St. Jude Medical chose a different brain target, area 25, for its depression trial, which will enroll more than 100 patients. Brain imaging studies have shown that area 25 is more active in depressed people.
In a study of 20 patients, 55% still responded to treatment as late as one year after surgery, says study author Dr. Helen Mayberg, professor of psychiatry and neurology at Emory University. That is an "unheard-of response rate" given that these patients had tried and failed every other treatment, including several medications and electroconvulsive therapy, Mayberg says.
By comparison, Mayberg says, stimulation of the vagus nerve in the neck, approved by the FDA for depression, has only a 15% response rate at 10 weeks in similarly severely depressed patients.

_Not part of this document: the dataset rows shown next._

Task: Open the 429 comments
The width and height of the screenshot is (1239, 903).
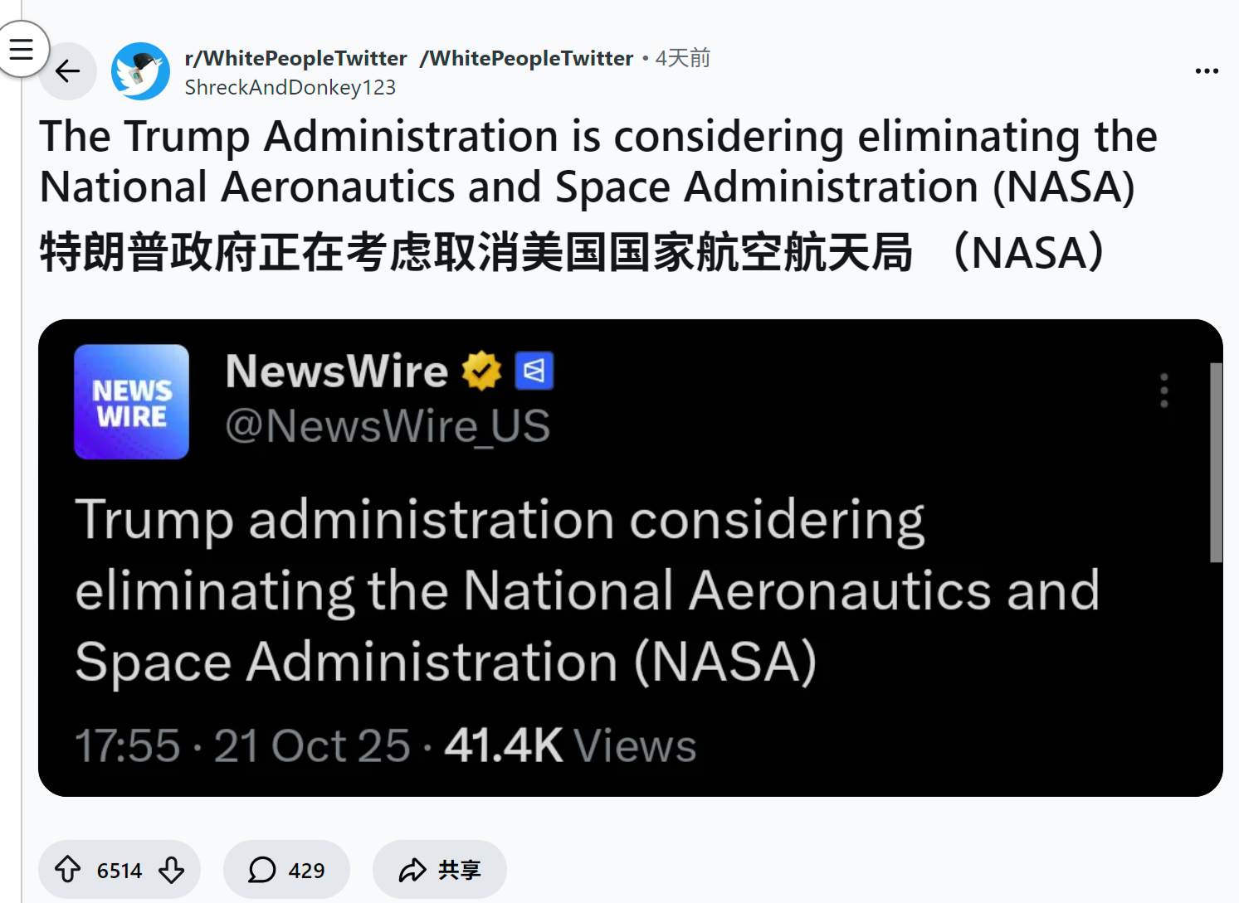Action: 286,870
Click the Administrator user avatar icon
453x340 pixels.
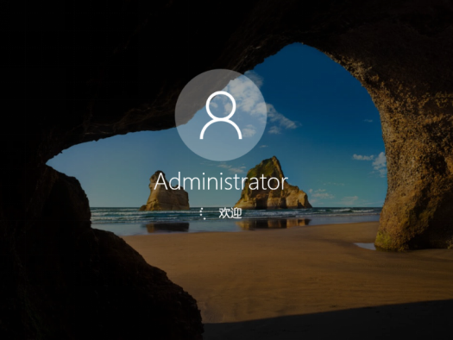[x=221, y=115]
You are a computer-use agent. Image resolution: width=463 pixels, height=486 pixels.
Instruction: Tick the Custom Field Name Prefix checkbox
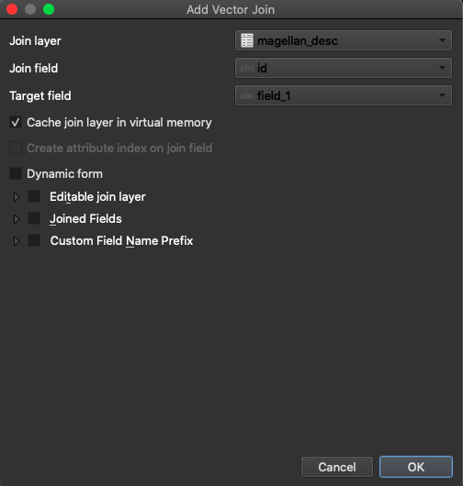34,240
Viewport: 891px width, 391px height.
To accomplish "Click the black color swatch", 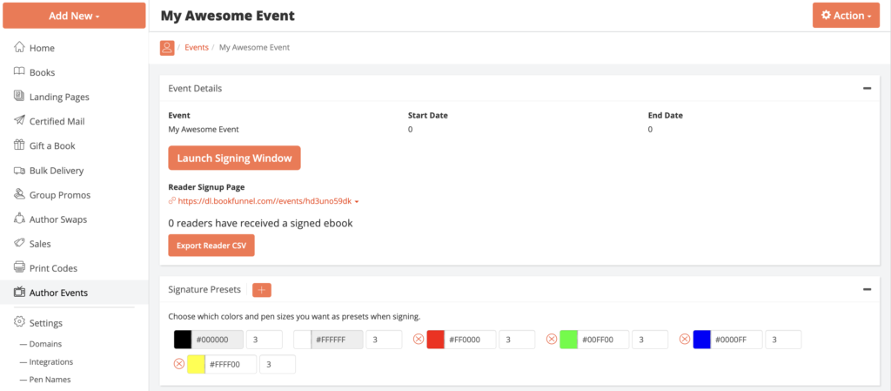I will [x=183, y=340].
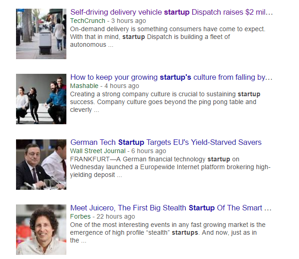Open the growing startup's culture headline
Image resolution: width=299 pixels, height=259 pixels.
coord(171,77)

Dr. Thomas Schlaepfer, vice chairman of the department of psychiatry of the University of Bonn in Germany, has been treating severely depressed patients by stimulating yet a third brain target, the nucleus accumbens.
The nucleus accumbens doesn't show normal activity in depressed patients, which could explain why they are less able to experience pleasure.
Last year, Schlaepfer showed that deep brain stimulation in this area led to acute improvements in three severely depressed patients. He says he has extended the work to 10 patients, half of whom showed an improvement when examined a year later.
With deep brain stimulation now being tried in at least three brain areas for depression, the question is, which target is the best? All agree that it's too early to tell.